The benefits may be too subtle to detect, said Clinton administration officials, who this year plan to devote $15 million to assist local gun buy-back programs. While they concede the programs do not often directly disarm criminals or recover the types of guns that criminals prefer to use, they nonetheless press the case that eliminating any gun ultimately reduces the risk of death or injury.

"The first purpose of this is not trying to stop bad guys from robbing banks or bad guys from shooting each other. The first purpose is to get guns out of homes," said Lee Jones, a spokesman for the U.S. Department of Housing and Urban Development, which funds gun buy-backs using money from an anti-drug program the department manages.

"We do think this can have a positive influence for reducing gun accidents and gun violence in the home.
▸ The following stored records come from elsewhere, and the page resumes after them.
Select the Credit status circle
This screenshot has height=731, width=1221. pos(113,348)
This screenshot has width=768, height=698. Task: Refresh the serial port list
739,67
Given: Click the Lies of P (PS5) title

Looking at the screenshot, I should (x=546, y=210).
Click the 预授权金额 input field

Or, for that matter, it prevents [the guns] from being stolen and used in crimes," Jones continued.

But academic researchers - often divided by passionate differences over gun control - are in rare agreement in their conclusions.

At a U.S. National Institute of Justice lecture delivered just weeks before Clinton's grant announcement, University of Pennsylvania professor Lawrence Sherman, who headed a wide-ranging assessment of crime prevention programs, called gun buy-backs "the program that is best known to be ineffective" in reducing firearms violence.
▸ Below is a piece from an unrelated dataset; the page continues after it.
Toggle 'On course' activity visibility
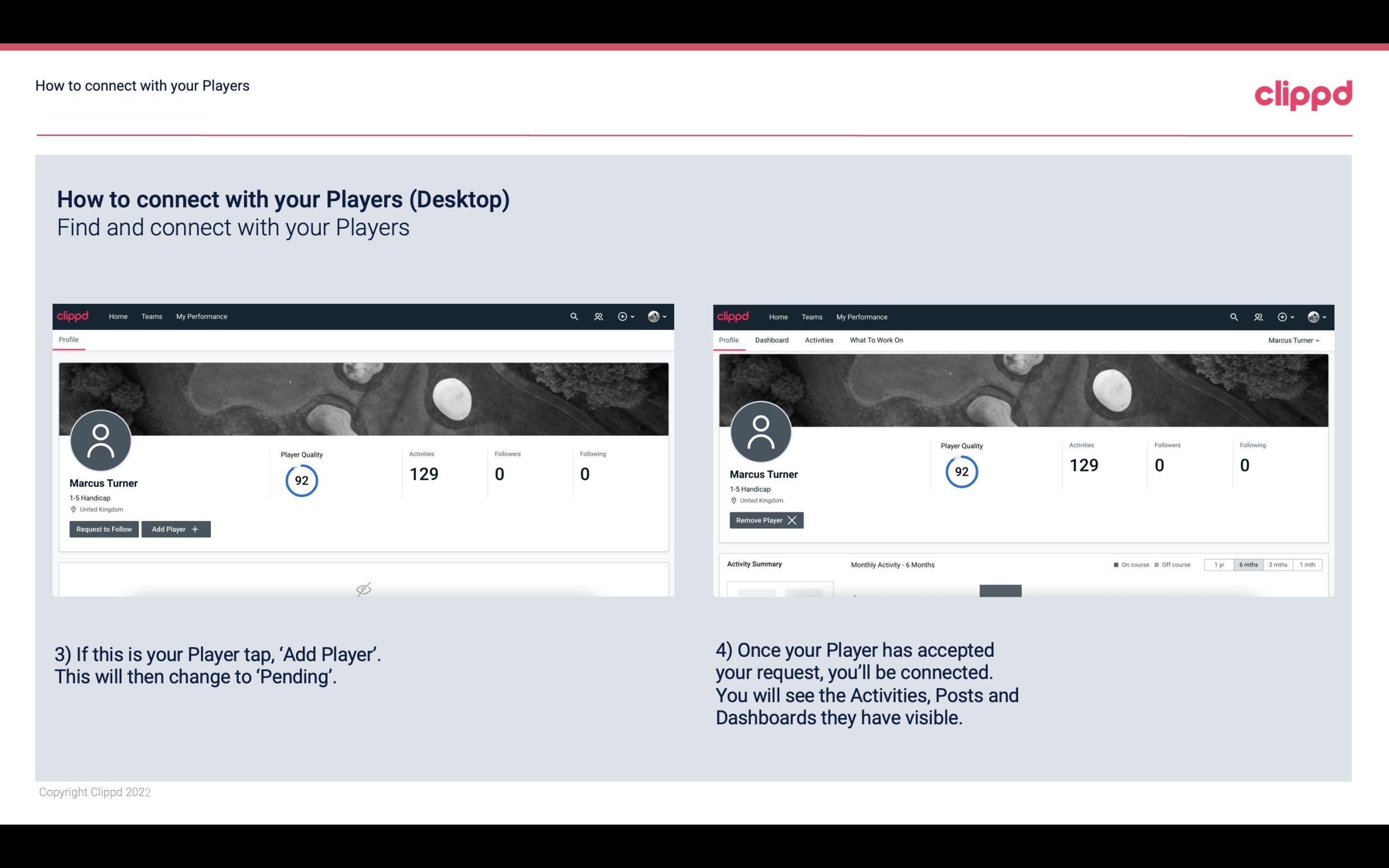point(1127,564)
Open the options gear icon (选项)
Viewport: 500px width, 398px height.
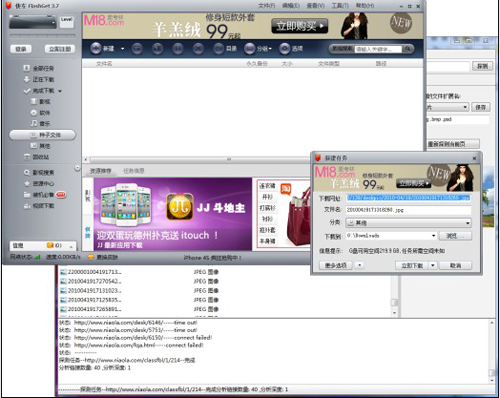[x=285, y=49]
The numbers of weapons collected - typically no more than a few thousand guns, even in the most successful buy-back - represent a tiny fraction of the nation's arsenal, with an estimated 220 million guns now in civilian hands and another 4.5 million newly manufactured guns added each year.

Guns used in crimes most often are modern, up-to-date, semi-automatic pistols, one weapon of choice being the 9 mm pistol used in the National Zoo shootings. The weapons turned in during buy-backs overwhelmingly are older guns, such as revolvers, which in some cases don't even work. A Harvard study of buy-back programs in Boston in 1993 and 1994 found nearly three-quarters of the guns recovered were made before 1968. In Seattle, one-quarter of the guns collected were inoperable.
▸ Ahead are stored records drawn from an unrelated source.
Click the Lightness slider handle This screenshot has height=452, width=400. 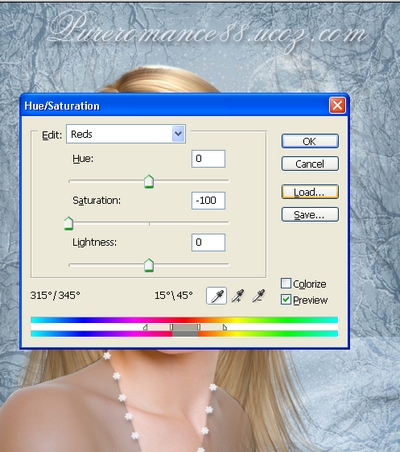(149, 265)
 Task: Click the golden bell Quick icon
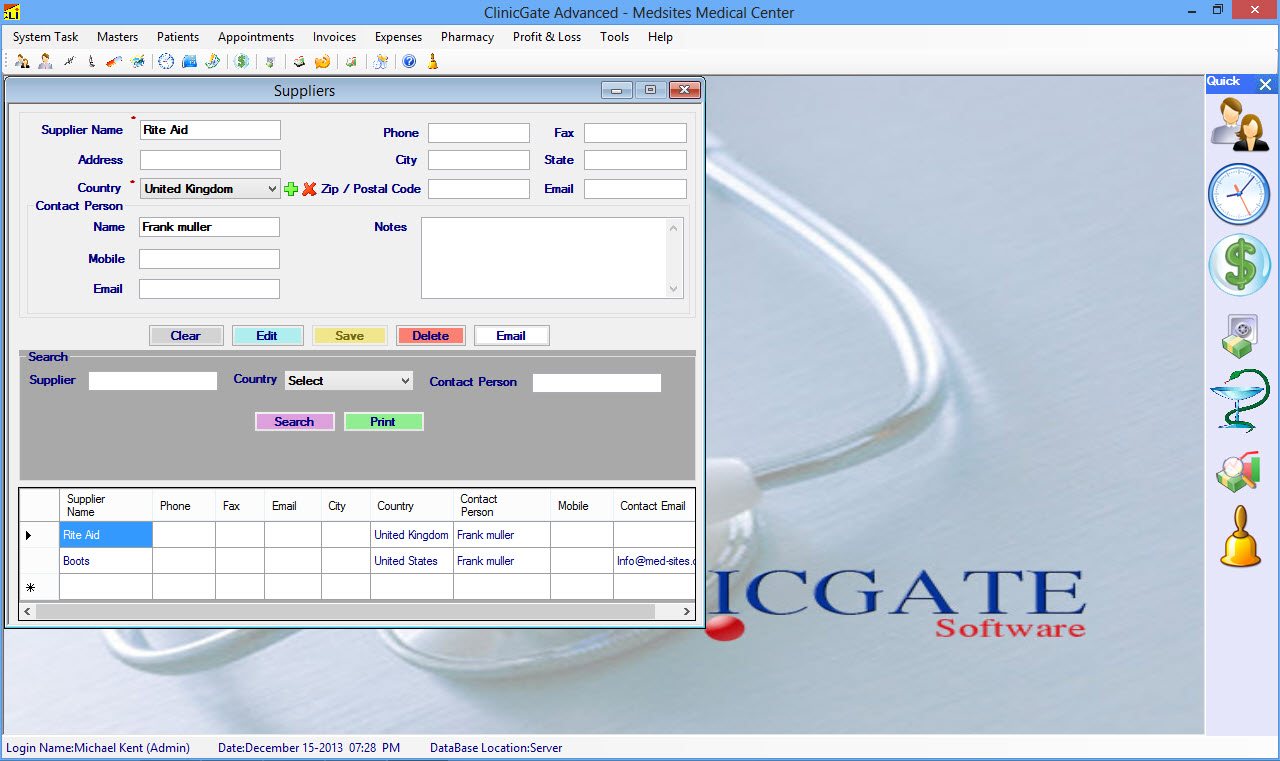(x=1240, y=537)
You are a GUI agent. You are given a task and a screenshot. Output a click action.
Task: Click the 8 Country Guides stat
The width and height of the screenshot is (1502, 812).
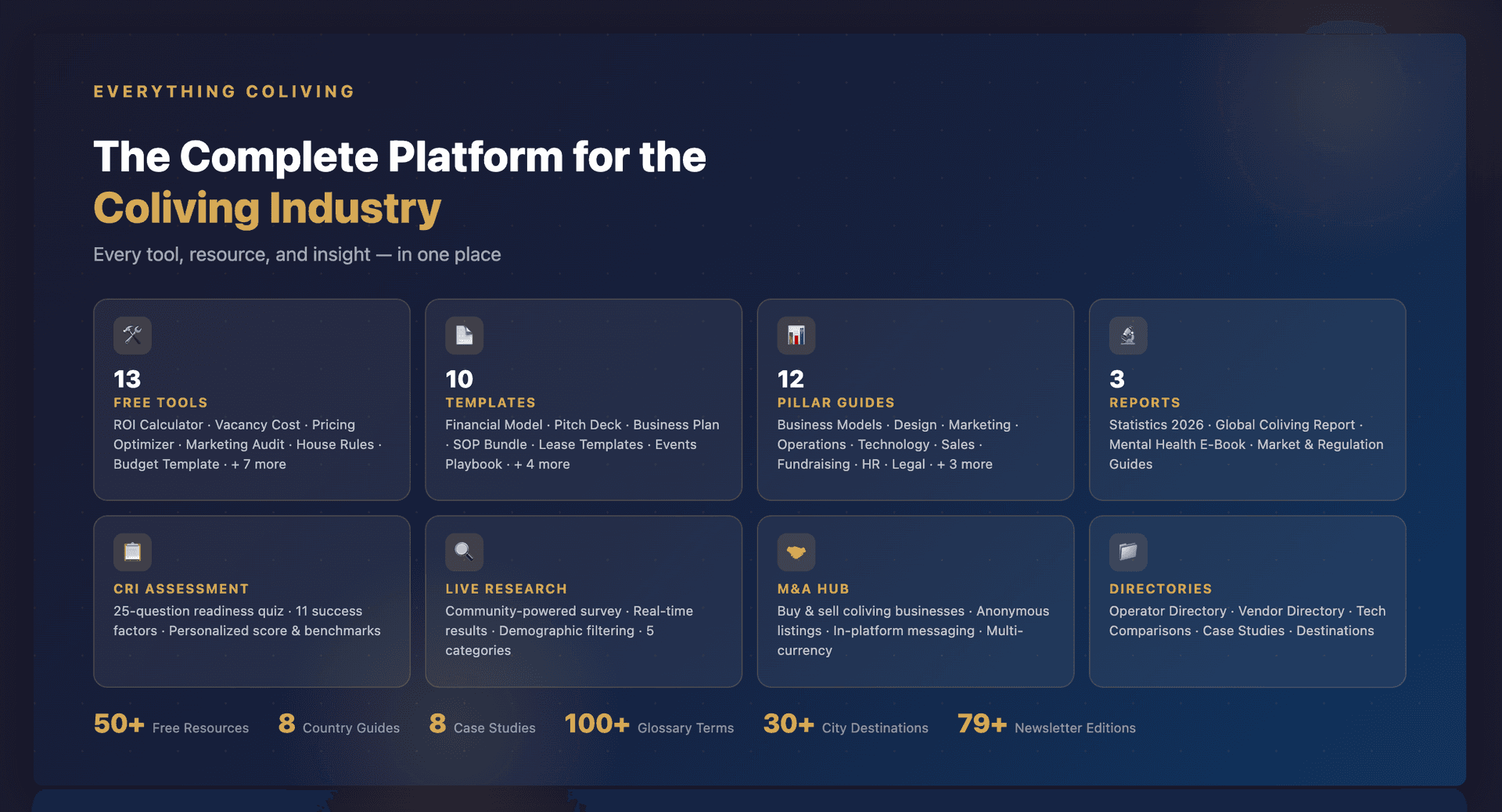point(339,726)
Also, the gun owners who turn in their weapons tend to be middle-aged or elderly. Street criminals tend to be adolescents and young adults. In any case, surveys of the people who turn in their weapons find they have additional guns at home they intend to keep: in Sacramento, 59 percent of participants said they did so.

Sometimes, people also use the money they receive from turning in an old gun - one that would command a low price on re-sale - to help finance a higher-quality weapon. In St. Louis, 14 percent of buy-back participants said they planned to purchase a new gun within the next year. Another 13 percent said they might.

And, said Richard Rosenfeld, a criminology professor at the University of Missouri-St. Louis who conducted the study, "We found that the people most likely to be planning to buy another gun are the respondents at highest risk for gun violence. They tended to be the younger respondents, they tended to be the respondents more likely to have arrest records."

HUD officials point to signs of success following one project in Pittsburgh, an annual gun buy-back campaign that began in December 1994. That program also includes a firearms safety education project and free distribution of child trigger-locks to gun owners who would rather not give up their weapons.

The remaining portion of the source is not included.